Required work:
Please set down only the lines below starting with the line with "This screenshot has width=360, height=293." and going on through the line with "This screenshot has height=379, width=454.", verbatim and without pictures.

-------

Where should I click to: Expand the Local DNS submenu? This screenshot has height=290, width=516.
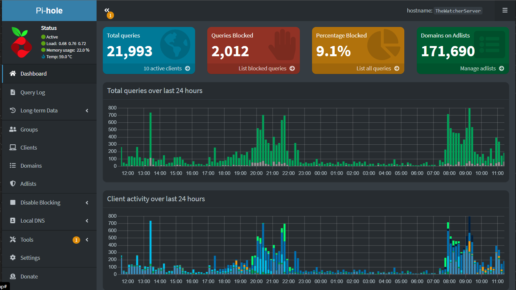pos(87,221)
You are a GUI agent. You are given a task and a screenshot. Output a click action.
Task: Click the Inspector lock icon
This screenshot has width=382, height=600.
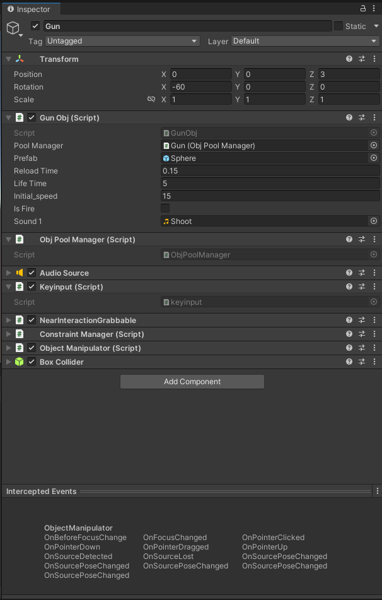pyautogui.click(x=362, y=8)
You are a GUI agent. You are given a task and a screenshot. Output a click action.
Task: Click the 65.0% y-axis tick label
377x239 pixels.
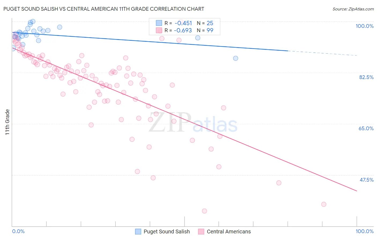click(366, 128)
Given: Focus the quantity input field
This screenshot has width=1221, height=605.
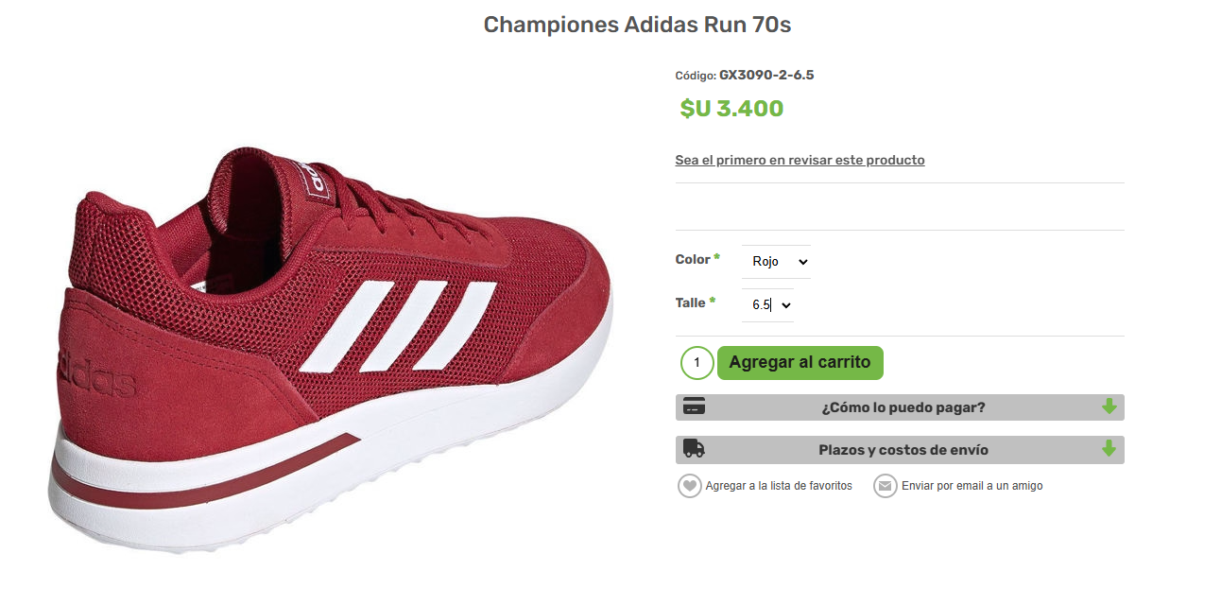Looking at the screenshot, I should coord(696,363).
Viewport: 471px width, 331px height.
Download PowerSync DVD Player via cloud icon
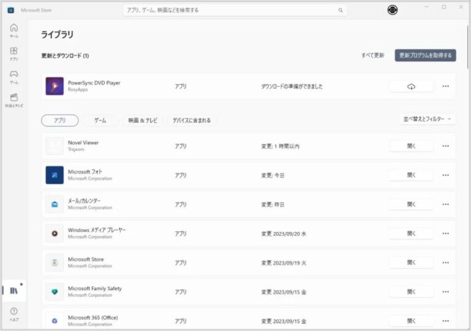pos(411,87)
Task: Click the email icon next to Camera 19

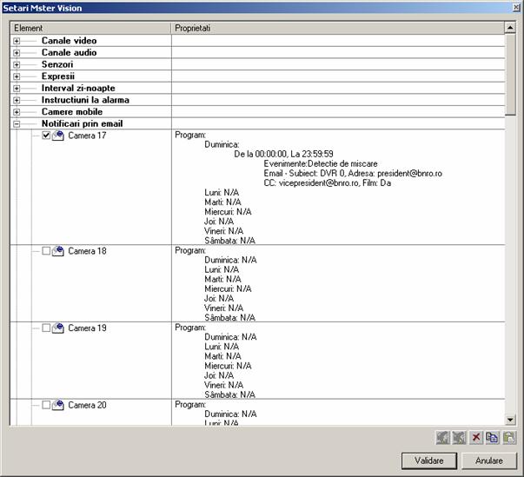Action: 58,328
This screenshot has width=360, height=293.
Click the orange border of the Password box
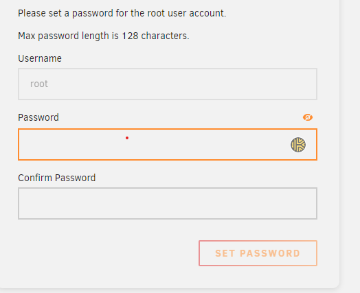coord(168,129)
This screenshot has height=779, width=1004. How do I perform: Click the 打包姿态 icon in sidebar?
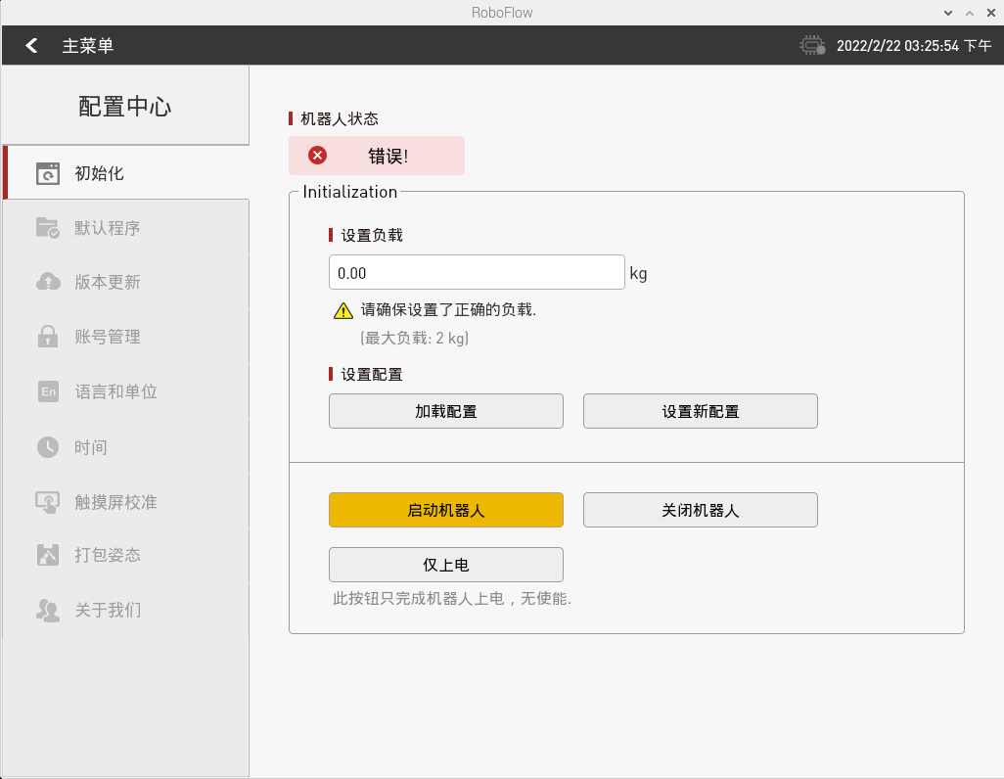click(x=48, y=555)
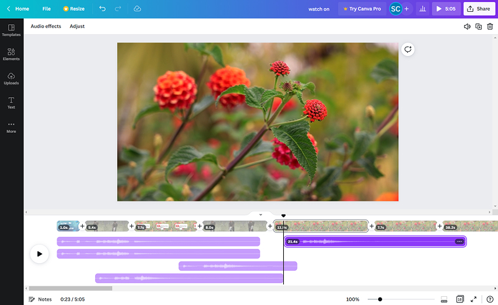Toggle the volume speaker icon
This screenshot has height=305, width=498.
tap(467, 26)
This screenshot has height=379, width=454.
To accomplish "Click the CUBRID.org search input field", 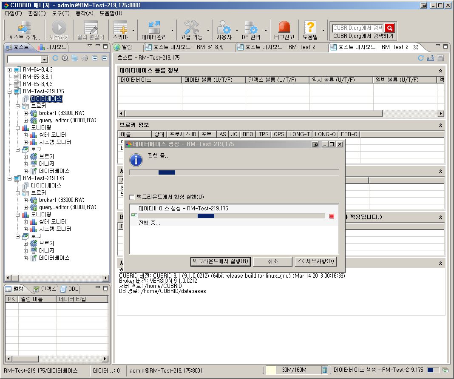I will (x=357, y=28).
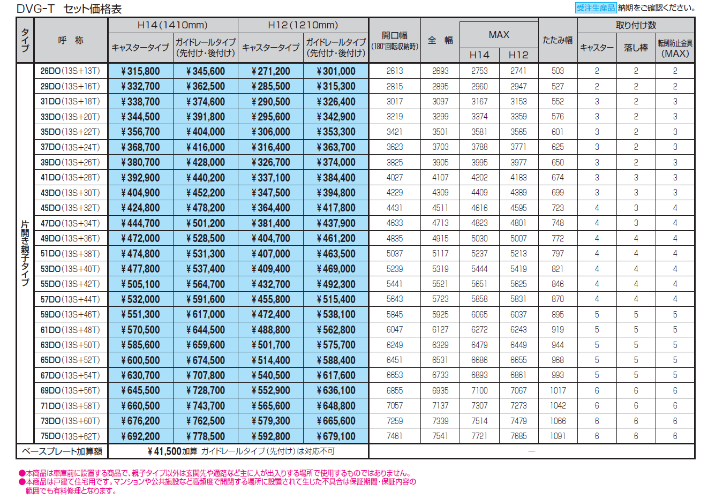Select the 75DO(13S+62T) row label
The image size is (708, 499).
pos(70,436)
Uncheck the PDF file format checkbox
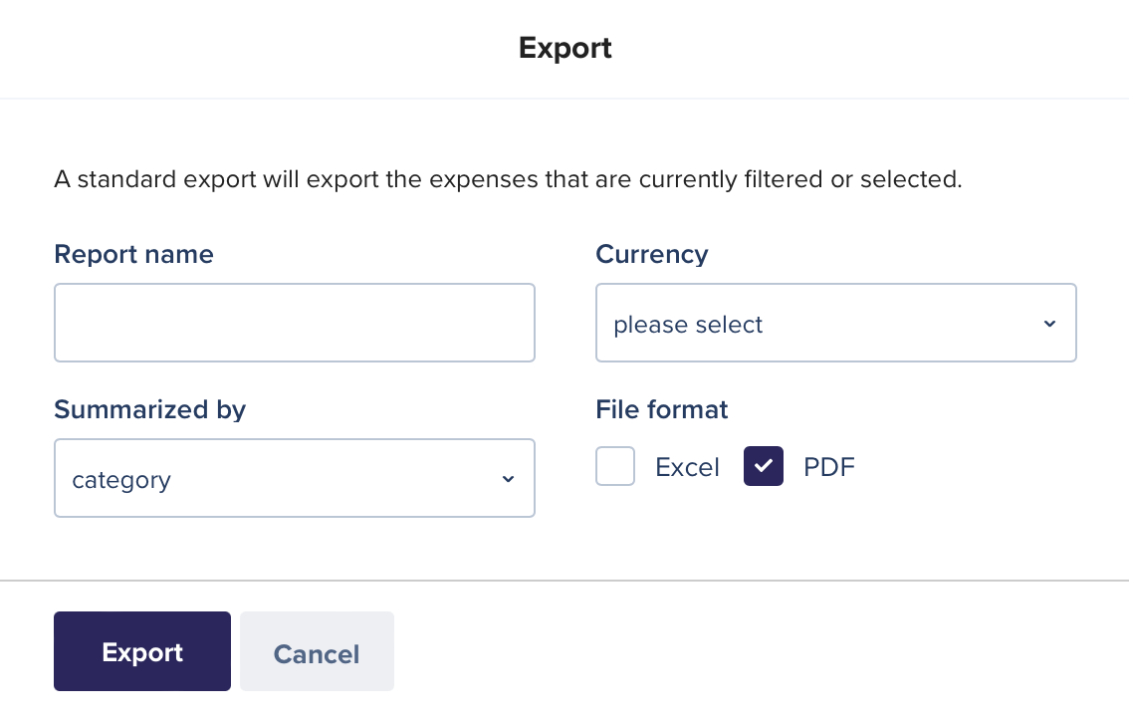 [764, 466]
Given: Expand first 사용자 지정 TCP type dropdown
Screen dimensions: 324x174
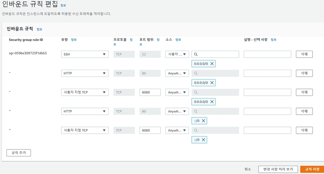Looking at the screenshot, I should 85,92.
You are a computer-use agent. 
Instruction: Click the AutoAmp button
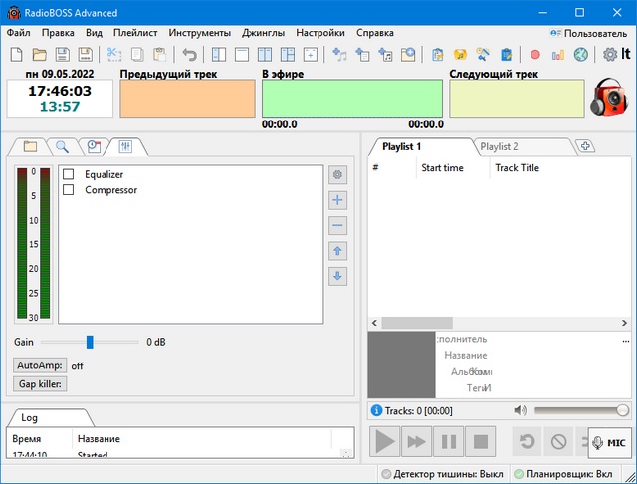(x=40, y=365)
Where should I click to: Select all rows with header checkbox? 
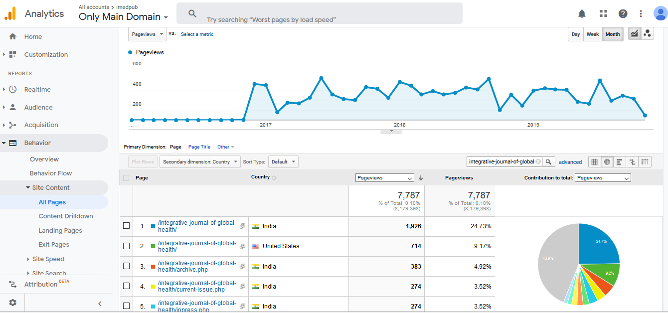[126, 178]
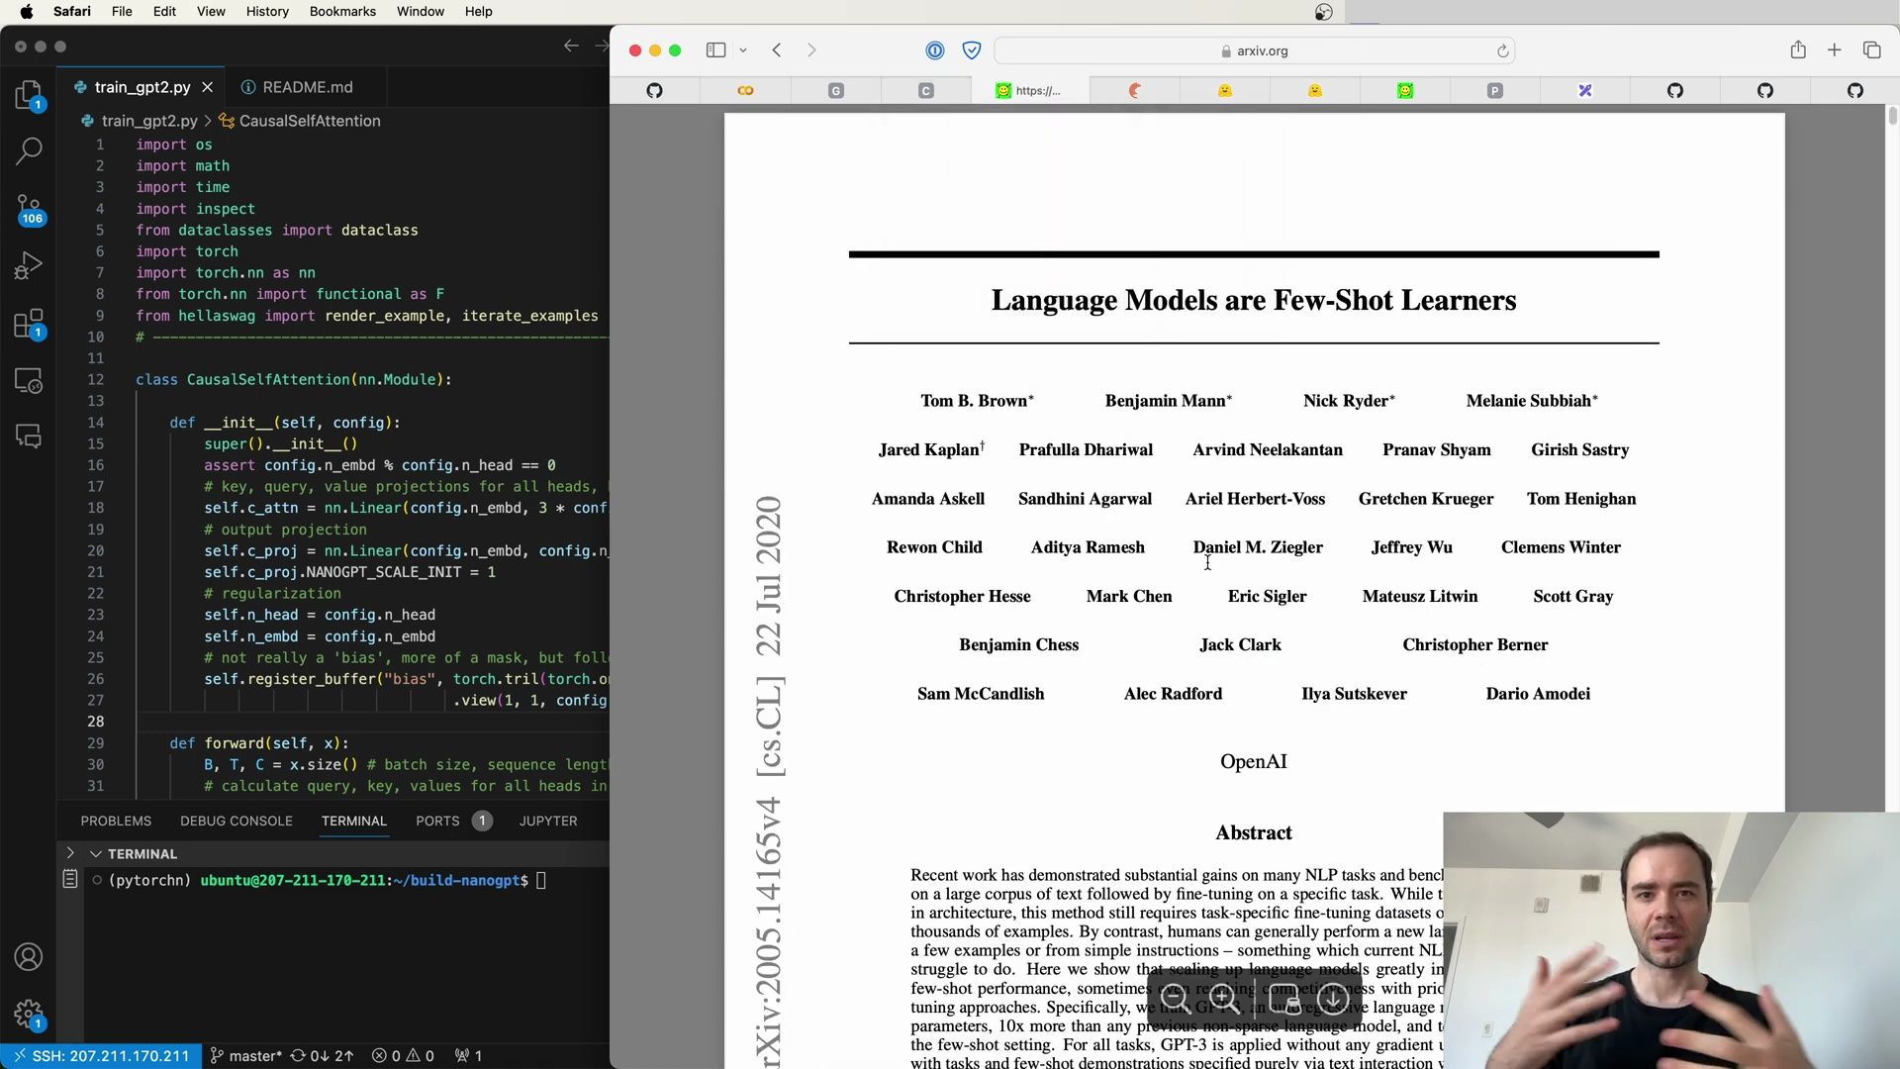Click arxiv.org URL input field

point(1254,49)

-------

Reply:
This screenshot has width=360, height=293.
Click the orange border of the Password box
coord(168,129)
This screenshot has height=779, width=1004. How do I perform: Click the 打包姿态 icon in sidebar?
click(x=48, y=555)
Toggle the volume speaker icon
This screenshot has height=305, width=498.
tap(467, 26)
This screenshot has height=379, width=454.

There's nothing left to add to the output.